[PROVIDED RECORDS — start]
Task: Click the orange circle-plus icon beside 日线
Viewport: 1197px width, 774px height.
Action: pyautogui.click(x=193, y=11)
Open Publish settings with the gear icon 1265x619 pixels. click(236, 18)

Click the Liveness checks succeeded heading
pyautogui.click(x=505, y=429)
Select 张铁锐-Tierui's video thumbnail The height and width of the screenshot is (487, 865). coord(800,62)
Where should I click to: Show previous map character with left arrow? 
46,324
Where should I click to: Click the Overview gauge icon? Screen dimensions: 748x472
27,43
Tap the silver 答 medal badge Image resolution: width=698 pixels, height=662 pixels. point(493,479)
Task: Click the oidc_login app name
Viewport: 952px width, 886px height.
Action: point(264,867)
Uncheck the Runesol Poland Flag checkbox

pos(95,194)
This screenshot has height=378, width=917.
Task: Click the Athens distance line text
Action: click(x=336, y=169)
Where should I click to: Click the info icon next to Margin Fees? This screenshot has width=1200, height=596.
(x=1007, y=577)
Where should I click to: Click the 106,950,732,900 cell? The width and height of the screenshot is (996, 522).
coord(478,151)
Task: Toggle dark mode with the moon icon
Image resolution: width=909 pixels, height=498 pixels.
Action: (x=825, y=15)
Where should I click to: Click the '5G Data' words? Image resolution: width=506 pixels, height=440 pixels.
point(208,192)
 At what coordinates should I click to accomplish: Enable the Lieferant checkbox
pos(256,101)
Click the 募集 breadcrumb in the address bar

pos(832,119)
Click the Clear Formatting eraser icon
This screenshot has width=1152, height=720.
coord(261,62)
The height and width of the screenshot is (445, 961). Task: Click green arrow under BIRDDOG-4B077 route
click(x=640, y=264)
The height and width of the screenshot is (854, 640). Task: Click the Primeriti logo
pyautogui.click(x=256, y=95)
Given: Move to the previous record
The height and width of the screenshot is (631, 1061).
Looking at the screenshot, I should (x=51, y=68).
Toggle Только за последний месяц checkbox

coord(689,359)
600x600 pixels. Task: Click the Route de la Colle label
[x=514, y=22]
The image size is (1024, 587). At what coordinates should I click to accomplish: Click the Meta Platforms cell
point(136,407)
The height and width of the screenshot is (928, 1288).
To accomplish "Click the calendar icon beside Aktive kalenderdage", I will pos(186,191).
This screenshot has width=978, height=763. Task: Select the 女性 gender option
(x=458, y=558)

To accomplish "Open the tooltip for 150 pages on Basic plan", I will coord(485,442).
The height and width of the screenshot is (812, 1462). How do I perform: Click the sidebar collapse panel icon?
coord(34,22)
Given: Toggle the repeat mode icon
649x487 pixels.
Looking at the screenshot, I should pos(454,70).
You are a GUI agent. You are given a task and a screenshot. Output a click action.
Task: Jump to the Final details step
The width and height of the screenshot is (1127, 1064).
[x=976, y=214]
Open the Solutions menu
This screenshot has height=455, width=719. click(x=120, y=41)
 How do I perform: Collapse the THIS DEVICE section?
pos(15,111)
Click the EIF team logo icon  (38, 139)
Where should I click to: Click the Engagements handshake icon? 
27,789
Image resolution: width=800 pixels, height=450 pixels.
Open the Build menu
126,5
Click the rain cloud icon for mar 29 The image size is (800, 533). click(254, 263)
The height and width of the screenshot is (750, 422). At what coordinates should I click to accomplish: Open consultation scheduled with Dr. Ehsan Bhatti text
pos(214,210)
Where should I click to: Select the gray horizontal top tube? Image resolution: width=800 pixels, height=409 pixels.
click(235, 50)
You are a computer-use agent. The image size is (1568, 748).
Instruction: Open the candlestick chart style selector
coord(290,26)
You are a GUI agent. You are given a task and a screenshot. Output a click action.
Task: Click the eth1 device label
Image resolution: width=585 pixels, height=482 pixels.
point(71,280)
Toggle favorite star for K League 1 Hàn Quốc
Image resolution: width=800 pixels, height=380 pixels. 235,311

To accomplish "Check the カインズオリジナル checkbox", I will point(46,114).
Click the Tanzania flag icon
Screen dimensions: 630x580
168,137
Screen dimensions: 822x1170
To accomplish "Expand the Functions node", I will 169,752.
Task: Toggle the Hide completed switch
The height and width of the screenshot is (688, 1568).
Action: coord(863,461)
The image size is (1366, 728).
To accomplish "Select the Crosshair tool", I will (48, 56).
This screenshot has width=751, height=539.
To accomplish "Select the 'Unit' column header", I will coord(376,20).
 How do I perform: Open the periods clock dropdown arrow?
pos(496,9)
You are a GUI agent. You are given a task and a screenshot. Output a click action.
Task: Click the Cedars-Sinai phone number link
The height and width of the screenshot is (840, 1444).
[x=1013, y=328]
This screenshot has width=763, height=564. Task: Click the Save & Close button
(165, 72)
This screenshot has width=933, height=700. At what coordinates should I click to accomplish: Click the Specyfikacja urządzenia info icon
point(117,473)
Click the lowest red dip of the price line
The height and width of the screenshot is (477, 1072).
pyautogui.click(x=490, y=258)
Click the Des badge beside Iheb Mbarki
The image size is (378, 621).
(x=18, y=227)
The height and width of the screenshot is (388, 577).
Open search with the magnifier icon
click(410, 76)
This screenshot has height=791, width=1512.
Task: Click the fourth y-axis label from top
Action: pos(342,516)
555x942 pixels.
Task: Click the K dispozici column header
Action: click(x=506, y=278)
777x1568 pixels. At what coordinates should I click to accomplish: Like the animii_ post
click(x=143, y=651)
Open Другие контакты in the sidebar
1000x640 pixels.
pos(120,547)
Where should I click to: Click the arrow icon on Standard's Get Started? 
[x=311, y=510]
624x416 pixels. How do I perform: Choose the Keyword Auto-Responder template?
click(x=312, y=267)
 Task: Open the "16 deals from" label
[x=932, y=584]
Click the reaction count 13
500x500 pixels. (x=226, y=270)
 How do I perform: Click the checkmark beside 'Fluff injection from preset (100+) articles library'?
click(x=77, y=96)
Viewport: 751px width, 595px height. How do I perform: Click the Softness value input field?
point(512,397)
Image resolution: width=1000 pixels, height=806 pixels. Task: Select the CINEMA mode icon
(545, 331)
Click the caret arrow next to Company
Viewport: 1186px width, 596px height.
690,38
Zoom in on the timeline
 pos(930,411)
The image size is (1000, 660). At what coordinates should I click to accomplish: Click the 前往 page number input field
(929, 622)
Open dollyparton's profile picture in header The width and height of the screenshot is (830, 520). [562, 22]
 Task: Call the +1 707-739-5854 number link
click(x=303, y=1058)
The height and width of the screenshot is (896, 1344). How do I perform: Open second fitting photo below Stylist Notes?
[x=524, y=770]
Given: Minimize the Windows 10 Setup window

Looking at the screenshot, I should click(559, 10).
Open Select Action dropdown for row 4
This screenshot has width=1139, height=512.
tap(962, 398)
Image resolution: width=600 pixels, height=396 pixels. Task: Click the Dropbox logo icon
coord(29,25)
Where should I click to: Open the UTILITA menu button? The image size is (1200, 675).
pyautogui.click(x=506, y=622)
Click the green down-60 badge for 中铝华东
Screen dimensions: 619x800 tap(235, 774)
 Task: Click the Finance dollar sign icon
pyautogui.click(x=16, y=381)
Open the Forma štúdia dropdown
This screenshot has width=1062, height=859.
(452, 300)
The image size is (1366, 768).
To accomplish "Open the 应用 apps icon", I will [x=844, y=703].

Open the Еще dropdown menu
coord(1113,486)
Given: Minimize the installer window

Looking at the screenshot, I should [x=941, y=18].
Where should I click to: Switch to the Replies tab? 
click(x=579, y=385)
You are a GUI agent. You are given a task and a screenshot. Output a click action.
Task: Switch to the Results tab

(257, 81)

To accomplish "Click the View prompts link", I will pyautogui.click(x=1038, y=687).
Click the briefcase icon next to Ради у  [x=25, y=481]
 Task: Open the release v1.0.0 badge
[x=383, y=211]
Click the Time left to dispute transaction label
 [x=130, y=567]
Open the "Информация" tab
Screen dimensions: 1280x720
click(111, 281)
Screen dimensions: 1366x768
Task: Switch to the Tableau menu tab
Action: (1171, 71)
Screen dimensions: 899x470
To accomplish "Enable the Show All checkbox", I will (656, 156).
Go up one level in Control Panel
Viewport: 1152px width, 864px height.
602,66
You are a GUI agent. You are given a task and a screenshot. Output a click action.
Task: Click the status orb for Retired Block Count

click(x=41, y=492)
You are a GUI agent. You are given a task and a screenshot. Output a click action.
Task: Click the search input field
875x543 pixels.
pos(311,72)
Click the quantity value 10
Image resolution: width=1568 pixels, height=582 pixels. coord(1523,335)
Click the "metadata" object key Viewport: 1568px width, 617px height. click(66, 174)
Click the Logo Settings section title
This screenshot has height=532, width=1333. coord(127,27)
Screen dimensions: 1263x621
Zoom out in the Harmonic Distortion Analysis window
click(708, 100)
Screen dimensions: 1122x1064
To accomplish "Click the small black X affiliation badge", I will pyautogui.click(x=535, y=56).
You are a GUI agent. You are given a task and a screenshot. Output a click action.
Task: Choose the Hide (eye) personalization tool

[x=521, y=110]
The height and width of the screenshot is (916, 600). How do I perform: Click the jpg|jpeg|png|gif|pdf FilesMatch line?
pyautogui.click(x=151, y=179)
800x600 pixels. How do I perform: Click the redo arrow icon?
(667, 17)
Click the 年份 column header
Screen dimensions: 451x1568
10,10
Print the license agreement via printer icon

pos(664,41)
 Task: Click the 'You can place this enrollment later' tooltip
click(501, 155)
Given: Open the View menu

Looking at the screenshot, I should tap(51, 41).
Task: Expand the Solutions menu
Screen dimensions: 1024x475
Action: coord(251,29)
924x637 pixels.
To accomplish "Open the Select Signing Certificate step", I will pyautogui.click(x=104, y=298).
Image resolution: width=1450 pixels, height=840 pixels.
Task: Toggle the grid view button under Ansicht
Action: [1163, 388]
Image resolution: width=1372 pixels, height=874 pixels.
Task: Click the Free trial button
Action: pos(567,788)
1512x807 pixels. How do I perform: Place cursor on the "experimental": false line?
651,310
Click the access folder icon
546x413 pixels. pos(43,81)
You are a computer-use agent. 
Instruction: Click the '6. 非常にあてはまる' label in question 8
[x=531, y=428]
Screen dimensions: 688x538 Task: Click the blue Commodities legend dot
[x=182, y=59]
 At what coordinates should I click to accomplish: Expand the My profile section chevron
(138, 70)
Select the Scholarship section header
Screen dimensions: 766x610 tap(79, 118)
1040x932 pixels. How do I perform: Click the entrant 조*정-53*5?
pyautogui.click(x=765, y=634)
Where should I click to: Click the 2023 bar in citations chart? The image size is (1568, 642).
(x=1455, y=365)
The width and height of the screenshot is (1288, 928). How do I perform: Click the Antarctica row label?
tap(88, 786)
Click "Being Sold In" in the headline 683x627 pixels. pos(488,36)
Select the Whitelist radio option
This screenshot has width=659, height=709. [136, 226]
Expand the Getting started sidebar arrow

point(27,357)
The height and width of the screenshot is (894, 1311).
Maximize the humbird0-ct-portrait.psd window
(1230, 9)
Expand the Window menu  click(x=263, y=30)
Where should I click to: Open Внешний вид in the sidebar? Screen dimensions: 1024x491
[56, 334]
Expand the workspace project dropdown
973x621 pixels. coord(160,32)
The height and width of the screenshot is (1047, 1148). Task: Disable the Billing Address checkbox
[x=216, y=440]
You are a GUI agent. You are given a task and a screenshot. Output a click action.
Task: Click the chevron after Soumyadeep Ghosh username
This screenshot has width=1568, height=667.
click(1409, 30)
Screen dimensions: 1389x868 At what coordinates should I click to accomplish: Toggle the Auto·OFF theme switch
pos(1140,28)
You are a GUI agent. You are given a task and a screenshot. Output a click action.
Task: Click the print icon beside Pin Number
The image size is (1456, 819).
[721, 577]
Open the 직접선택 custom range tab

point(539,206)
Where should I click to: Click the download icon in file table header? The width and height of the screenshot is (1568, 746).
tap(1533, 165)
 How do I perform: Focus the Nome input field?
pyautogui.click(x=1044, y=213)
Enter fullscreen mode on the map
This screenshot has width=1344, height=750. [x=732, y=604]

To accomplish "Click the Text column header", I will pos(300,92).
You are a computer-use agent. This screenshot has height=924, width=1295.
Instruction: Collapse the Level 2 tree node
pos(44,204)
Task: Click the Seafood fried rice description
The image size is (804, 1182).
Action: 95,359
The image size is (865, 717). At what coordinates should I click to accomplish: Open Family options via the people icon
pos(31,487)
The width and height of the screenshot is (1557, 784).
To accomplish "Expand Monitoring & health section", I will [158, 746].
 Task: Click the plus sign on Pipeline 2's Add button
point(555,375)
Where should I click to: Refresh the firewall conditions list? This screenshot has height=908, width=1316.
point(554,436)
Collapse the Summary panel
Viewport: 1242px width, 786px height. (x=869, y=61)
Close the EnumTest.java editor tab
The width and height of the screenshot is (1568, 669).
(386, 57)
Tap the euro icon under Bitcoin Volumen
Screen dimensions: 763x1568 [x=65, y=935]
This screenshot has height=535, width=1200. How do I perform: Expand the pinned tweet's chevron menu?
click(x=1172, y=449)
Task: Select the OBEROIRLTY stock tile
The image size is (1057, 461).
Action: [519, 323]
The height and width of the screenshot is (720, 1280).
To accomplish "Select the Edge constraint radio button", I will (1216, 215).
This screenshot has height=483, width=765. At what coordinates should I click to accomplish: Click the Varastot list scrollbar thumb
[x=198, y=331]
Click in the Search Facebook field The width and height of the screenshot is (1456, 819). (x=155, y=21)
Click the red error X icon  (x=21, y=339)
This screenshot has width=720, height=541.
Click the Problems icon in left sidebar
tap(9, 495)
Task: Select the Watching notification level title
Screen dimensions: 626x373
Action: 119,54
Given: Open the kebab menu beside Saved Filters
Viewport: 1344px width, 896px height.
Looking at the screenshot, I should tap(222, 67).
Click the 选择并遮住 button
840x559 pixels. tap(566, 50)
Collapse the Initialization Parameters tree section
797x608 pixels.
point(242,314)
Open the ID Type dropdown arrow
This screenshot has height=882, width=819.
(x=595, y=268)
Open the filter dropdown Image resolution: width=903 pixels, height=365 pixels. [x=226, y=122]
[PROVIDED RECORDS — finish]
REQUIRED WORK: Look through the entries above and quote exactly the lines from the line with "Go up one level in Control Panel" to the line with "Screen dimensions: 1122x1064", counting both of those lines.

OUTPUT OF THE TASK:
Go up one level in Control Panel
Viewport: 1152px width, 864px height.
602,66
You are a GUI agent. You are given a task and a screenshot. Output a click action.
Task: Click the status orb for Retired Block Count

click(x=41, y=492)
You are a GUI agent. You are given a task and a screenshot. Output a click action.
Task: Click the search input field
875x543 pixels.
pos(311,72)
Click the quantity value 10
Image resolution: width=1568 pixels, height=582 pixels. coord(1523,335)
Click the "metadata" object key Viewport: 1568px width, 617px height. click(66, 174)
Click the Logo Settings section title
This screenshot has height=532, width=1333. coord(127,27)
Screen dimensions: 1263x621
Zoom out in the Harmonic Distortion Analysis window
click(708, 100)
Screen dimensions: 1122x1064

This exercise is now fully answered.